[OBJECTIVE] Gather every line in the items below that contains the word "Where", and copy each of those lines out in full.

::::

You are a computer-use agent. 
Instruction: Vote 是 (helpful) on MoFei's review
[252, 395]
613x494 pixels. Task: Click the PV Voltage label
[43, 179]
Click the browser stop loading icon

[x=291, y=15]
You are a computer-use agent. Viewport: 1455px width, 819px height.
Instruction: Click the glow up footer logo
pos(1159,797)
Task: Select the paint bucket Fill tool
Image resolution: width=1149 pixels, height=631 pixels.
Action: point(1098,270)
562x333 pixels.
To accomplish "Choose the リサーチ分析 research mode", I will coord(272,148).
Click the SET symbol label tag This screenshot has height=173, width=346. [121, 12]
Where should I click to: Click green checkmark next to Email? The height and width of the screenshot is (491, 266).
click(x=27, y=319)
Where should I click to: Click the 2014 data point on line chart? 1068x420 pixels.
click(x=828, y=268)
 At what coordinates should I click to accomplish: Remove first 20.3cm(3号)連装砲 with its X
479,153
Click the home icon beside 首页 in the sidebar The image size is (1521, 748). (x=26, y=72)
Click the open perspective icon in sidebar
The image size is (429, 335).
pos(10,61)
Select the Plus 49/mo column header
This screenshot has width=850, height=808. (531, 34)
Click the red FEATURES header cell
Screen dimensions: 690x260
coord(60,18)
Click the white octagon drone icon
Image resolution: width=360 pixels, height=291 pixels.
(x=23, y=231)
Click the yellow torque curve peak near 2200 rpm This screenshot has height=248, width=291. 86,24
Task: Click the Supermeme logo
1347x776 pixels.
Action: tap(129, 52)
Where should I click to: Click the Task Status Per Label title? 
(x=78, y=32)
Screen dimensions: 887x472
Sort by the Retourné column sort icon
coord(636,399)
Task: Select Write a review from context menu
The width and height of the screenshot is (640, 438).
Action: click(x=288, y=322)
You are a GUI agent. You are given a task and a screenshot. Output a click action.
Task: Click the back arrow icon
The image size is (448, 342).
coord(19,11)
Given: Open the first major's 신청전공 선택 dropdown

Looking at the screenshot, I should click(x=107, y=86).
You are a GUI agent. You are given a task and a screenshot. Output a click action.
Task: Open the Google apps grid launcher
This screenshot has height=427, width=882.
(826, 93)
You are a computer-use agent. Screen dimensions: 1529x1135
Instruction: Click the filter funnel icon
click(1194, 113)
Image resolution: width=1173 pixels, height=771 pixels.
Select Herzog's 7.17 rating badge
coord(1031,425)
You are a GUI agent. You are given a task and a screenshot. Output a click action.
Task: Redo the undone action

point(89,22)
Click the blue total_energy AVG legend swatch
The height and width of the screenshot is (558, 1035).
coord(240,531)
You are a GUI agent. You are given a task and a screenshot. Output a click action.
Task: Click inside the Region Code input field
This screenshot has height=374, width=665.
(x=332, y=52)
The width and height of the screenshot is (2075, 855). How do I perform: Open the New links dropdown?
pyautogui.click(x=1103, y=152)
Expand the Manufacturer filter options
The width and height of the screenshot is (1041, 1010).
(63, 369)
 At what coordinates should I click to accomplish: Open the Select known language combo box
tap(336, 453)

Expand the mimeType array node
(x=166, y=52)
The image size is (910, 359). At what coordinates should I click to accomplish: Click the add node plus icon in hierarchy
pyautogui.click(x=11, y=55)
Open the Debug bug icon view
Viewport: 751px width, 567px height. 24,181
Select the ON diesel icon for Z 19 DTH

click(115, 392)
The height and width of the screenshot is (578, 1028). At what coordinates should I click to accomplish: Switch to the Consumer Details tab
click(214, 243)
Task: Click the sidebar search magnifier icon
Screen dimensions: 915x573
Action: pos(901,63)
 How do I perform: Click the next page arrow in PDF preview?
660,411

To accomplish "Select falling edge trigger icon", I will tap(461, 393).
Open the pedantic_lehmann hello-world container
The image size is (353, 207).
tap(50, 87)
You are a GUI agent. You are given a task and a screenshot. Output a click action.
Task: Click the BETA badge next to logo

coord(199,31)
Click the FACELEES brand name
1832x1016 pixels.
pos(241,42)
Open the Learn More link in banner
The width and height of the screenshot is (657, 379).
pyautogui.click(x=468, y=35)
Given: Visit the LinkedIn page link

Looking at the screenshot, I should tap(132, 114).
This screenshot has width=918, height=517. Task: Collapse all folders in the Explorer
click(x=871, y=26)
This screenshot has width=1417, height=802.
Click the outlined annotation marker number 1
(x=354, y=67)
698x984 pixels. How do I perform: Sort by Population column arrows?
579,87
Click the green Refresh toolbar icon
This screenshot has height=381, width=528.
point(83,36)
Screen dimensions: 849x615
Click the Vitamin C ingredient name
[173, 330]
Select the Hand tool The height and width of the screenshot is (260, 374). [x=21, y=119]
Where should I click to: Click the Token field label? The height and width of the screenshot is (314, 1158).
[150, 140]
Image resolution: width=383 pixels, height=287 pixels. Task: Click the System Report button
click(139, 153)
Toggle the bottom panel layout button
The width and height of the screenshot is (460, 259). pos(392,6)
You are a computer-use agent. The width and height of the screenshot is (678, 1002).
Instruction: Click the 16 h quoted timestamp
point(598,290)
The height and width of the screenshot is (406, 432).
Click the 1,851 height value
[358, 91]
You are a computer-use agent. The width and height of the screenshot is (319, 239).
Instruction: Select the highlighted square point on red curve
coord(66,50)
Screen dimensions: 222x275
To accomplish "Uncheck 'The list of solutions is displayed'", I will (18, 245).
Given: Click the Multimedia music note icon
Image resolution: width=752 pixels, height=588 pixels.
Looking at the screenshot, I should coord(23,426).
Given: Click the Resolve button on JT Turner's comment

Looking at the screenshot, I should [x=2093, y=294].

::::

[REPLY]
Where should I click to: Click green checkmark next to Email? The height and width of the screenshot is (491, 266).
Where should I click to: Click the 2014 data point on line chart? 1068x420 pixels.
Where should I click to: Click the Task Status Per Label title? 
Where should I click to: Click the Token field label? The height and width of the screenshot is (314, 1158).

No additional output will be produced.